Task instructions: Write out the material word for word, starting at the line that contains "You are a computer-use" and ending at the end of the material. Leave the pictures out.

Data shown:
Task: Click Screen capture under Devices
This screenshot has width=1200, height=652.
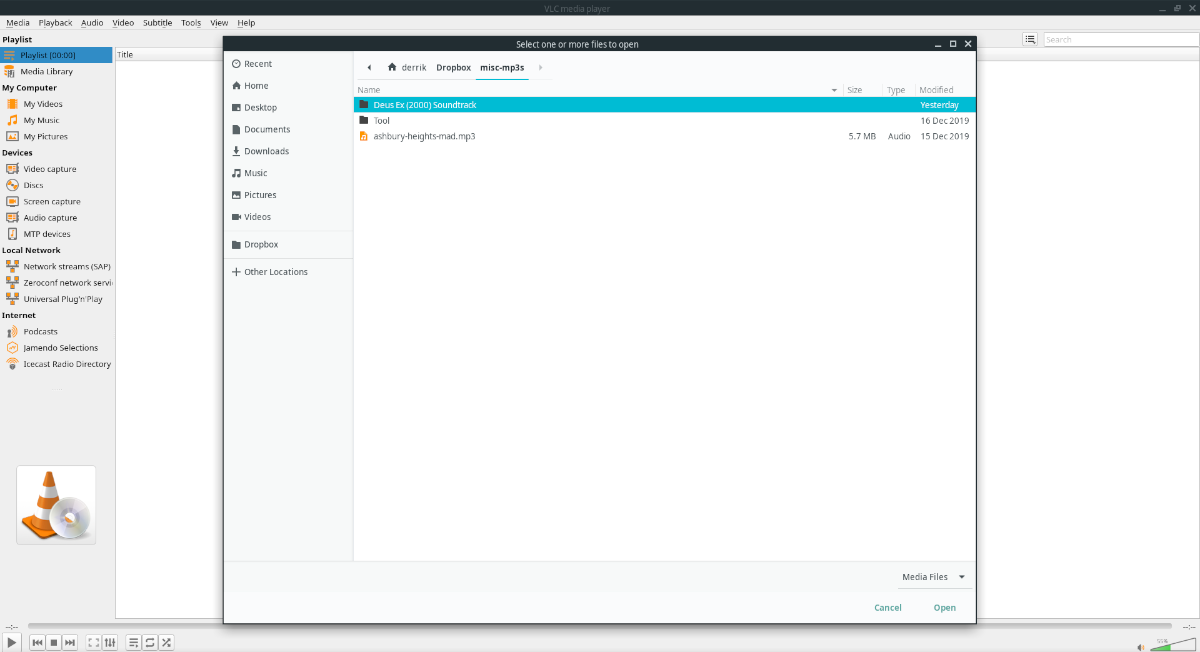Action: point(51,201)
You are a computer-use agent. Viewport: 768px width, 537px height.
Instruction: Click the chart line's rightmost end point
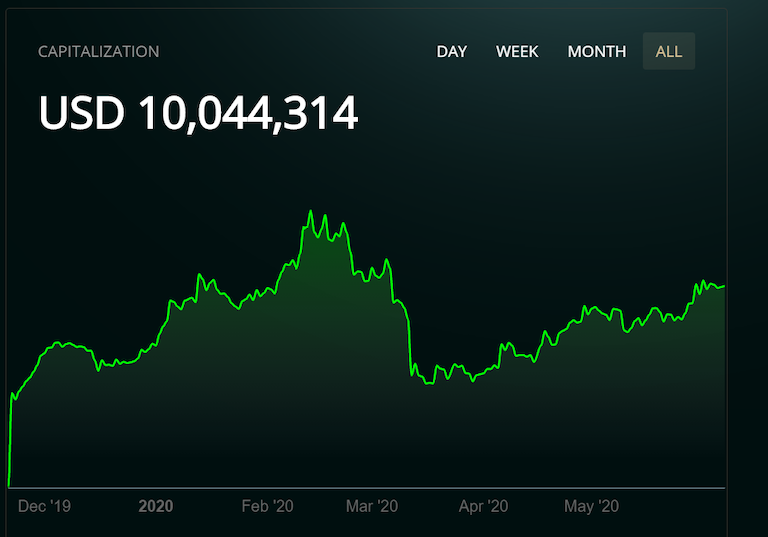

Solution to this problem:
You are a computer-use agent. Viewport: 768px width, 537px height.
Instruction: Click the chart line's rightmost end point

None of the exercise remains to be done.